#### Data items
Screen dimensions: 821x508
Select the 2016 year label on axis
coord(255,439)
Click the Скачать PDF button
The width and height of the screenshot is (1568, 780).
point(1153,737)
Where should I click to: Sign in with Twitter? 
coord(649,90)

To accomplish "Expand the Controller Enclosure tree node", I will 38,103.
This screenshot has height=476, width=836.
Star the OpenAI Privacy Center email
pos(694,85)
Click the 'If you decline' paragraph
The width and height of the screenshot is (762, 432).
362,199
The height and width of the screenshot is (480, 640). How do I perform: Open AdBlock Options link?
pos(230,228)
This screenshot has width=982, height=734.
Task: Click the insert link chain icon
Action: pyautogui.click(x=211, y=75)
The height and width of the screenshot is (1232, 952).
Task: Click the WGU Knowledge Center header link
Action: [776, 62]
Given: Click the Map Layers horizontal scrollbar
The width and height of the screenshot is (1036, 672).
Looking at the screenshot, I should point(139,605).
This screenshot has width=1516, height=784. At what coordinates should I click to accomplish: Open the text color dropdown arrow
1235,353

#### What is required
Exactly as they appear, write out the lines from the one containing "Given: Click the" through the final line of the entries above, both included.

#### Output
Given: Click the Map Layers horizontal scrollbar
The width and height of the screenshot is (1036, 672).
Looking at the screenshot, I should point(139,605).
This screenshot has width=1516, height=784. At what coordinates should I click to accomplish: Open the text color dropdown arrow
1235,353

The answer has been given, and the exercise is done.